(To be done)
Retype the lines of the listing below that begin with the line containing "Task: Go to the Integrations tab" and end with the line containing "Action: 612,19", both ends included.

Records excerpted from a collection:
-- START --

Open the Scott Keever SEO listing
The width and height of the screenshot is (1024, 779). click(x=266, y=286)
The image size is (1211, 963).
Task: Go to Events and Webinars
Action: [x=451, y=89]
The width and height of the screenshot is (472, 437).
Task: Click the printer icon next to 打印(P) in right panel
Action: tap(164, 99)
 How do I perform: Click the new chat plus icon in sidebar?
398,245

-- END --
-- START --

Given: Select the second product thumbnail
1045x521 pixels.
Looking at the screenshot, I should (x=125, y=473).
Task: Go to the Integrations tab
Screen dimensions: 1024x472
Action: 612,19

-- END --

(Answer in full)
Task: Go to the Integrations tab
Screen dimensions: 1024x472
Action: 612,19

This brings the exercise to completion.